Eudragit RS is a copolymer of ethyl acrylate, methyl acrylate, and 3.3% (molar) of methacrylic acid ester with quaternary ammonium groups (trimethylammonioethyl methacrylate chloride). The ammonium groups are present as salt and make the polymer hygroscopic and permeable. Ion exchange interactions between clay and polymer lower the hygroscopicity of Eudragit RS. With the dispersion of silicate layers throughout the polymer matrix, the water barrier properties of the Eudragit RS are expected to be enhanced since water molecules must bypass impenetrable silicate platelets and permeate through a more tortuous diffusion path [37,51].

The moisture sorption isotherms were determined for Eudragit RS and its Cloisite nanocomposites. As shown in Figure 7A, hygroscopicity of nanocomposites ranked in the following order: 10% Cloisite Na ˂ 15% Cloisite Na ˂ 5% Cloisite Na ˂ Eudragit RS only. The Cloisite Na nanocomposite at 10% clay loading was the least hygroscopic. An initial decrease followed with increase in hygroscopicity beyond a threshold value was also reported with other clay–polymer nanocomposites [51,52,53]. In 2013, Duan et al. reported the lowest water vapor transmission rate at 5% clay loading for MMT-PLA nanocomposites containing 1% to 6% clay. The experimental data agreed well with the predictions from the Nielsen “tortuous path” model [54]. Increase in hygroscopicity above a clay-loading threshold was attributed to the nanoclay agglomeration effect [37]. The increase in water permeability can also be explained by the increasing level of nonexfoliated silicate layers that formed tactoids and intercalated structures [55]. Aggregates in the intercalated structure facilitated the diffusion of water molecules via the connecting pathways along the polymer–clay interfacial zones [56]. In Cloisite–Eudragit RS nanocomposites, Cloisite Na platelets started to aggregate at 15% clay loading due to the intercalation without complete exfoliation.

Figure 7.

Figure 7

DVS profiles comparison of extruded Cloisite–Eudragit RS nanocomposites (35–50 mesh). (A) nanocomposites with different Cloisite Na loadings (B) nanocomposites with different Cloisite 20 loadings (C) nanocomposites with different clays at 10% loading (D) nanocomposites with different clays at 5% and 15% loadings.

In our study, we found that the exfoliated nanocomposites could be achieved at 10% Cloisite Na loading, which shows the maximum water-barrier effect.
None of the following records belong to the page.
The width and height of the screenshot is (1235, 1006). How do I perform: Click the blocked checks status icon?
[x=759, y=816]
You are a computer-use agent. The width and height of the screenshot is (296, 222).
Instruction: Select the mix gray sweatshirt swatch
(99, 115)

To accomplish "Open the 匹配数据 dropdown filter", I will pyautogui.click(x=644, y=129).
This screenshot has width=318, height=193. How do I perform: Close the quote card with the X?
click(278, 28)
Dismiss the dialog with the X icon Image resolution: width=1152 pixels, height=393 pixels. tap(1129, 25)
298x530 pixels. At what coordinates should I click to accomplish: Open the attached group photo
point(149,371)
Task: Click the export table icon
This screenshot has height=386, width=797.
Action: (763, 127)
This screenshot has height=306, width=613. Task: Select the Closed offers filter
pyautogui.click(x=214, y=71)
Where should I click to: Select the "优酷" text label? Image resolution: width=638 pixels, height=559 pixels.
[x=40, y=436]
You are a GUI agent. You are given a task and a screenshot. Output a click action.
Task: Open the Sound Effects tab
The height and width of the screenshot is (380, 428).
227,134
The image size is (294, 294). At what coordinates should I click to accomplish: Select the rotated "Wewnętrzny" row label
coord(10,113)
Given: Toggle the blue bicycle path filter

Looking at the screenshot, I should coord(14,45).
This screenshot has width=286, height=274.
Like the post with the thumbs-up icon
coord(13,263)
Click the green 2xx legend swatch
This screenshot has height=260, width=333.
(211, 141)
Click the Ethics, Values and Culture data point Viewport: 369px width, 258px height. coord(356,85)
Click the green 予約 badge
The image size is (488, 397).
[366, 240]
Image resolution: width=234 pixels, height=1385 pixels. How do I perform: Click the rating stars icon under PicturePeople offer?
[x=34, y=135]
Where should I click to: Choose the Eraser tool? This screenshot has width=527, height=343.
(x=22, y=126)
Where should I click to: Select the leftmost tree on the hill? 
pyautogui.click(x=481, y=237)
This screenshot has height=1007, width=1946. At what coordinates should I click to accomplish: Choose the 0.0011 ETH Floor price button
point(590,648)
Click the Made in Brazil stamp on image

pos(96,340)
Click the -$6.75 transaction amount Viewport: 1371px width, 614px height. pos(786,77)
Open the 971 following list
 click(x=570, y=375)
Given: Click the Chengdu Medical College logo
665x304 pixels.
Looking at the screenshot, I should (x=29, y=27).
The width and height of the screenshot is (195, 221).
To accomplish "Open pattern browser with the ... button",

The exfoliated nanocomposites with higher clay loading could be made probably related with the higher shear stresses generated during the twin screw extrusion process and the good miscibility of Cloisite Na and Eudragit RS.

Yet, the moisture sorption of Cloisite 20–Eudragit RS nanocomposites was similar across different Cloisite 20 loadings (Figure 7B). The equilibrium moisture content of nanocomposites containing 5% and 10% Cloisite 20 was 5.8%, and 7.6% equilibrium moisture content was achieved at 25 °C/75% RH. The 15% Cloisite 20 nanocomposites even show slightly higher water hygroscopicity than Eudragit RS.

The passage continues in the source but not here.